◆ Work item
Supply the number of lines in the data below that hold "target", and let that number be the whole answer.

◆ Dataset items
· · · ·

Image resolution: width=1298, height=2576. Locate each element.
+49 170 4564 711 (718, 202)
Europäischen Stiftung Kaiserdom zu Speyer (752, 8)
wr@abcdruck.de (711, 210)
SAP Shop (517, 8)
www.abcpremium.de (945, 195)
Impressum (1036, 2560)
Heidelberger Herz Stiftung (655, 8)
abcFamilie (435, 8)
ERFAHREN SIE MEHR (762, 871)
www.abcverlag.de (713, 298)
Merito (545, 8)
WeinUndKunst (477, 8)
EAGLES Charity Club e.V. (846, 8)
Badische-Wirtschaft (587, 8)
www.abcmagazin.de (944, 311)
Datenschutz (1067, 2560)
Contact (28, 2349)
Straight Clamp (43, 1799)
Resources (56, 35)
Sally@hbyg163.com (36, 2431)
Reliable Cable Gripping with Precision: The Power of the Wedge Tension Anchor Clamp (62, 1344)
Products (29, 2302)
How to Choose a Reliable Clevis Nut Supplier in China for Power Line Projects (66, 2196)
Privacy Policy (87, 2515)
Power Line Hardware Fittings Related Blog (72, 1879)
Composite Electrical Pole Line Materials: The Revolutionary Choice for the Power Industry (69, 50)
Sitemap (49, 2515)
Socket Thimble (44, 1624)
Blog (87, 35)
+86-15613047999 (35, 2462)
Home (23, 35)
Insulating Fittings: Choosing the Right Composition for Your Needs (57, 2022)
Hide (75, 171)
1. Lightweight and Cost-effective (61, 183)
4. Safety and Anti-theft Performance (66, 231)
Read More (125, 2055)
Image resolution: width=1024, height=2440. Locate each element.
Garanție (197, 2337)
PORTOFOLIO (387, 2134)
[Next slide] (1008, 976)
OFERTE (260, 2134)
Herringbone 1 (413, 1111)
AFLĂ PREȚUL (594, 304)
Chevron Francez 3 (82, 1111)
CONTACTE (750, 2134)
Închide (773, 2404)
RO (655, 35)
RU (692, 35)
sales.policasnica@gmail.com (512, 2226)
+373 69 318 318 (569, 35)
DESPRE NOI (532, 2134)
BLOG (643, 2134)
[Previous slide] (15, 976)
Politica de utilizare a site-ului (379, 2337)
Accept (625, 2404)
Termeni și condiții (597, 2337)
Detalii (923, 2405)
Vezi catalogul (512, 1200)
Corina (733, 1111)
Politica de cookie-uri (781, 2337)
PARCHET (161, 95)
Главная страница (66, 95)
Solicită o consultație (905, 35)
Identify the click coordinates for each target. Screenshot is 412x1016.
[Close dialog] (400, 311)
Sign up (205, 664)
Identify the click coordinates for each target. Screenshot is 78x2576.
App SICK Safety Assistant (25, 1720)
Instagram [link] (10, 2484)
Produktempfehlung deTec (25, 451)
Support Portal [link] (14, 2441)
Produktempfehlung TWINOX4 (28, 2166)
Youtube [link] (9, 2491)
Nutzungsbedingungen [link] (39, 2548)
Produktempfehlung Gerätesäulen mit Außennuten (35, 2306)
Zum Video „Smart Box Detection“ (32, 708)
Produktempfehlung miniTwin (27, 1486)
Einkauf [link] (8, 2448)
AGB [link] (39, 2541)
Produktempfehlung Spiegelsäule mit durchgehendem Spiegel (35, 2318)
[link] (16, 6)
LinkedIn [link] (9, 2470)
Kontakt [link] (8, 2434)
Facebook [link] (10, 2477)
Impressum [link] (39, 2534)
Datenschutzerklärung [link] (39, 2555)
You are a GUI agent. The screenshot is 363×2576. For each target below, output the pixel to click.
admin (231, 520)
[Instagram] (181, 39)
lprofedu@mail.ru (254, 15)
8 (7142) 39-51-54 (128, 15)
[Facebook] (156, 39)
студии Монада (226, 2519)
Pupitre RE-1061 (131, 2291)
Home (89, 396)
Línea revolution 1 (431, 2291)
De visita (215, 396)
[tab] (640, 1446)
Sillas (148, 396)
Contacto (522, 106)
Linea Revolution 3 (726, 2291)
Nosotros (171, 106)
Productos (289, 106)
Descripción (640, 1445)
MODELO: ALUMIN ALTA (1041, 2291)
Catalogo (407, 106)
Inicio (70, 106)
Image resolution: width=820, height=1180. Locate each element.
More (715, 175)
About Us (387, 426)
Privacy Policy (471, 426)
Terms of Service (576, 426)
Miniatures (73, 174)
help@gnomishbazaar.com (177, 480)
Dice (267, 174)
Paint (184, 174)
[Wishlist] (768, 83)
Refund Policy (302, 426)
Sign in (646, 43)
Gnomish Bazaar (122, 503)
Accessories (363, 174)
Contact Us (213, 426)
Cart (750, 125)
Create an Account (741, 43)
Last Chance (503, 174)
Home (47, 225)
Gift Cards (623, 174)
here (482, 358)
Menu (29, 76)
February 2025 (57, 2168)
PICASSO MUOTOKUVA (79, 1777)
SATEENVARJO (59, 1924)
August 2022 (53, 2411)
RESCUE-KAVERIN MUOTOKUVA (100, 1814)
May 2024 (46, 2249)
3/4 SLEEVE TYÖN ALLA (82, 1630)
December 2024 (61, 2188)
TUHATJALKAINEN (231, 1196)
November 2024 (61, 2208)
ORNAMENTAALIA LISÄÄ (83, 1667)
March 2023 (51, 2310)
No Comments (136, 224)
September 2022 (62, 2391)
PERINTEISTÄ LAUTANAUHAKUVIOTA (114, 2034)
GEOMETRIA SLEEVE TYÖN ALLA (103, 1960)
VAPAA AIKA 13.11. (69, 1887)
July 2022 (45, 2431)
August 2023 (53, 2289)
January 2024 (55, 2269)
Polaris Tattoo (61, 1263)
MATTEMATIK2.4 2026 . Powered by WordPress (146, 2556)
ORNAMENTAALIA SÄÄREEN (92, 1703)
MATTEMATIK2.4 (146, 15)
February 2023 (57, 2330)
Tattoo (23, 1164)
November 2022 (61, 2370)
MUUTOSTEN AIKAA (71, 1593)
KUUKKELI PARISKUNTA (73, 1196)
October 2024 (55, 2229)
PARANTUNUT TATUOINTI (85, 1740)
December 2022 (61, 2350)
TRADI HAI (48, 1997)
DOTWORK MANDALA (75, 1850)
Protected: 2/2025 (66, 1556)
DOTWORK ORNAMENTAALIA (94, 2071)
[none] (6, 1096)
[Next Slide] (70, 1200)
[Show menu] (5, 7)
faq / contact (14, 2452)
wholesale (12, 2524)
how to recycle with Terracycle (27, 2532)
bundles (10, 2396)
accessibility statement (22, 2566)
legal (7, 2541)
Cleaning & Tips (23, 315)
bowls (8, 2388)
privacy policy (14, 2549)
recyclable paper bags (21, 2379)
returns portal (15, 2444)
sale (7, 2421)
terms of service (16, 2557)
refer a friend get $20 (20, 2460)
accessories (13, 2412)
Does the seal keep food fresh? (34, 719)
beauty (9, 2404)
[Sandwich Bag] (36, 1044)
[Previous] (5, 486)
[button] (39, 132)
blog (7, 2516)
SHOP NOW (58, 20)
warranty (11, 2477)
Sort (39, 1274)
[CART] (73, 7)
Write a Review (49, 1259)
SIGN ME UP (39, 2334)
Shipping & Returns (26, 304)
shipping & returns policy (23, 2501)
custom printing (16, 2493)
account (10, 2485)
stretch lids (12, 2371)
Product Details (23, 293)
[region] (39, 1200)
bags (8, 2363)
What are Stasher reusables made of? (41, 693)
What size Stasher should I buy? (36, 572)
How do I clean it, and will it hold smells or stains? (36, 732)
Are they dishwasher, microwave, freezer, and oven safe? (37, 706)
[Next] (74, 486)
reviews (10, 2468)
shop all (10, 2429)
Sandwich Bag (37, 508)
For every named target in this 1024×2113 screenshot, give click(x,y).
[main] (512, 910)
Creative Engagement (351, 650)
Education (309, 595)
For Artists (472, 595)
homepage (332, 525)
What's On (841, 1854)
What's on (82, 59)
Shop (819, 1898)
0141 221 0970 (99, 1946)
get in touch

· · · ·

◆ Answer space
4